(Stored records)
[Start of section]

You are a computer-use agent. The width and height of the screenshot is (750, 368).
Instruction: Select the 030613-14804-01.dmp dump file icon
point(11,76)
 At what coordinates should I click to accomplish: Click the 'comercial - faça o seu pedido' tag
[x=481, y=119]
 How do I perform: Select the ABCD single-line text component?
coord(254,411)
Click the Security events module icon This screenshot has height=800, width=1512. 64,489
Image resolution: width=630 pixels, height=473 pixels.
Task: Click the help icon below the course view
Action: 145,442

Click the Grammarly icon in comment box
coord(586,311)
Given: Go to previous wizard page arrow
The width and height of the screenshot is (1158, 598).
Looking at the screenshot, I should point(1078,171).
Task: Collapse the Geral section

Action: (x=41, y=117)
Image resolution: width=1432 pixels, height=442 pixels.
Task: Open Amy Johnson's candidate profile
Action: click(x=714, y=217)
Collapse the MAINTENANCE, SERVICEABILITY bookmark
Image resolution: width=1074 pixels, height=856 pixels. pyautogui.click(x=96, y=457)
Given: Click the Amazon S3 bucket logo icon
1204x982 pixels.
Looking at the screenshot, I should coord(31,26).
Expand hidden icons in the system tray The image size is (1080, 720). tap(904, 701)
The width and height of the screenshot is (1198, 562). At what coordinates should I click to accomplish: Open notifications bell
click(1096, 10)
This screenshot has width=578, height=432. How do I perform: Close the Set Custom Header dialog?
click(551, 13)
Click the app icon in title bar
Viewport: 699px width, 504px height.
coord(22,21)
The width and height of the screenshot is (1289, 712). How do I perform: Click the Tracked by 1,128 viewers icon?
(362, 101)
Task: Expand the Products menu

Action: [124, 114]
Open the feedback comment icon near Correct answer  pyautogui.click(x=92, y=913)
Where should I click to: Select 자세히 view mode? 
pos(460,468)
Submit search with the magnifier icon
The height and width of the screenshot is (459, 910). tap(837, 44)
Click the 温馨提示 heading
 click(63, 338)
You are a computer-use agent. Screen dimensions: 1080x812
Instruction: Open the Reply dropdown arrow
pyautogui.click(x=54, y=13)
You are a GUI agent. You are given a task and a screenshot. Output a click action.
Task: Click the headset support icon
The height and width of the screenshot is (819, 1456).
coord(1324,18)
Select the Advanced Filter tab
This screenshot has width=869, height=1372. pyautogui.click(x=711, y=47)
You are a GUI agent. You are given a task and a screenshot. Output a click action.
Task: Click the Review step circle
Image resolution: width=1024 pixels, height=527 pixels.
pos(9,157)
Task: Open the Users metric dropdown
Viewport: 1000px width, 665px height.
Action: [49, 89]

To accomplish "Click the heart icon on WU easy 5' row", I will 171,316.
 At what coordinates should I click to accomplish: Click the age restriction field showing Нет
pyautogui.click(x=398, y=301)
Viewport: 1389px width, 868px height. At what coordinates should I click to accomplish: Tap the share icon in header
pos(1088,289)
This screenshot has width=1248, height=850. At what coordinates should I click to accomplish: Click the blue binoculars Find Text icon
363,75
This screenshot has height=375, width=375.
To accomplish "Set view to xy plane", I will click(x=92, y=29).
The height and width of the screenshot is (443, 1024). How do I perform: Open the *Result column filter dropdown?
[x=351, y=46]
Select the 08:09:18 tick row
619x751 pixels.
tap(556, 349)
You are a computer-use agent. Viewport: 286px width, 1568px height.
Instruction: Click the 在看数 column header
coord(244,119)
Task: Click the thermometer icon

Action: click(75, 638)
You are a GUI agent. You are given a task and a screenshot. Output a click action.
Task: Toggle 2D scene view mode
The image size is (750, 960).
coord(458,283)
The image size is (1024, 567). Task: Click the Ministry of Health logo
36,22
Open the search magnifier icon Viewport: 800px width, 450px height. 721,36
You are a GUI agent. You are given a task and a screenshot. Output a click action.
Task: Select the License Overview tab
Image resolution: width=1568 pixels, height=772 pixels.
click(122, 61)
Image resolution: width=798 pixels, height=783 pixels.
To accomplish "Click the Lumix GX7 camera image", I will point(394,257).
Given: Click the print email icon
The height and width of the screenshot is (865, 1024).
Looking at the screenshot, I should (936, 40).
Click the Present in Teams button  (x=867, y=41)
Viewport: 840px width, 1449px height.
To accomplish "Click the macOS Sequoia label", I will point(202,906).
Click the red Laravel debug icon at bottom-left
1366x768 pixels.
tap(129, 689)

[End of section]

* What to work on *
Give back every entry above, complete and exact.

* Final answer *
You are a computer-use agent. The width and height of the screenshot is (750, 368).
Instruction: Select the 030613-14804-01.dmp dump file icon
point(11,76)
 At what coordinates should I click to accomplish: Click the 'comercial - faça o seu pedido' tag
[x=481, y=119]
 How do I perform: Select the ABCD single-line text component?
coord(254,411)
Click the Security events module icon This screenshot has height=800, width=1512. 64,489
Image resolution: width=630 pixels, height=473 pixels.
Task: Click the help icon below the course view
Action: 145,442

Click the Grammarly icon in comment box
coord(586,311)
Given: Go to previous wizard page arrow
The width and height of the screenshot is (1158, 598).
Looking at the screenshot, I should point(1078,171).
Task: Collapse the Geral section

Action: (x=41, y=117)
Image resolution: width=1432 pixels, height=442 pixels.
Task: Open Amy Johnson's candidate profile
Action: click(x=714, y=217)
Collapse the MAINTENANCE, SERVICEABILITY bookmark
Image resolution: width=1074 pixels, height=856 pixels. pyautogui.click(x=96, y=457)
Given: Click the Amazon S3 bucket logo icon
1204x982 pixels.
Looking at the screenshot, I should coord(31,26).
Expand hidden icons in the system tray The image size is (1080, 720). tap(904, 701)
The width and height of the screenshot is (1198, 562). At what coordinates should I click to accomplish: Open notifications bell
click(1096, 10)
This screenshot has width=578, height=432. How do I perform: Close the Set Custom Header dialog?
click(551, 13)
Click the app icon in title bar
Viewport: 699px width, 504px height.
coord(22,21)
The width and height of the screenshot is (1289, 712). How do I perform: Click the Tracked by 1,128 viewers icon?
(362, 101)
Task: Expand the Products menu

Action: [124, 114]
Open the feedback comment icon near Correct answer  pyautogui.click(x=92, y=913)
Where should I click to: Select 자세히 view mode? 
pos(460,468)
Submit search with the magnifier icon
The height and width of the screenshot is (459, 910). tap(837, 44)
Click the 温馨提示 heading
 click(63, 338)
You are a computer-use agent. Screen dimensions: 1080x812
Instruction: Open the Reply dropdown arrow
pyautogui.click(x=54, y=13)
You are a GUI agent. You are given a task and a screenshot. Output a click action.
Task: Click the headset support icon
The height and width of the screenshot is (819, 1456).
coord(1324,18)
Select the Advanced Filter tab
This screenshot has width=869, height=1372. pyautogui.click(x=711, y=47)
You are a GUI agent. You are given a task and a screenshot. Output a click action.
Task: Click the Review step circle
Image resolution: width=1024 pixels, height=527 pixels.
pos(9,157)
Task: Open the Users metric dropdown
Viewport: 1000px width, 665px height.
Action: [49, 89]

To accomplish "Click the heart icon on WU easy 5' row", I will 171,316.
 At what coordinates should I click to accomplish: Click the age restriction field showing Нет
pyautogui.click(x=398, y=301)
Viewport: 1389px width, 868px height. At what coordinates should I click to accomplish: Tap the share icon in header
pos(1088,289)
This screenshot has width=1248, height=850. At what coordinates should I click to accomplish: Click the blue binoculars Find Text icon
363,75
This screenshot has height=375, width=375.
To accomplish "Set view to xy plane", I will click(x=92, y=29).
The height and width of the screenshot is (443, 1024). How do I perform: Open the *Result column filter dropdown?
[x=351, y=46]
Select the 08:09:18 tick row
619x751 pixels.
tap(556, 349)
You are a computer-use agent. Viewport: 286px width, 1568px height.
Instruction: Click the 在看数 column header
coord(244,119)
Task: Click the thermometer icon

Action: click(75, 638)
You are a GUI agent. You are given a task and a screenshot. Output a click action.
Task: Toggle 2D scene view mode
The image size is (750, 960).
coord(458,283)
The image size is (1024, 567). Task: Click the Ministry of Health logo
36,22
Open the search magnifier icon Viewport: 800px width, 450px height. 721,36
You are a GUI agent. You are given a task and a screenshot. Output a click action.
Task: Select the License Overview tab
Image resolution: width=1568 pixels, height=772 pixels.
click(122, 61)
Image resolution: width=798 pixels, height=783 pixels.
To accomplish "Click the Lumix GX7 camera image", I will point(394,257).
Given: Click the print email icon
The height and width of the screenshot is (865, 1024).
Looking at the screenshot, I should (936, 40).
Click the Present in Teams button  (x=867, y=41)
Viewport: 840px width, 1449px height.
To accomplish "Click the macOS Sequoia label", I will point(202,906).
Click the red Laravel debug icon at bottom-left
1366x768 pixels.
tap(129, 689)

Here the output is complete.